◆ **Exercise**
Below are the records; restate all of them exactly.

◆ **Records shown**

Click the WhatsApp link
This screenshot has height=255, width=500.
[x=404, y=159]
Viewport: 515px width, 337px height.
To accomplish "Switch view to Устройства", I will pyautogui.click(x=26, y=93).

◆ **Result of the exercise**
Click the WhatsApp link
This screenshot has height=255, width=500.
[x=404, y=159]
Viewport: 515px width, 337px height.
To accomplish "Switch view to Устройства", I will pyautogui.click(x=26, y=93).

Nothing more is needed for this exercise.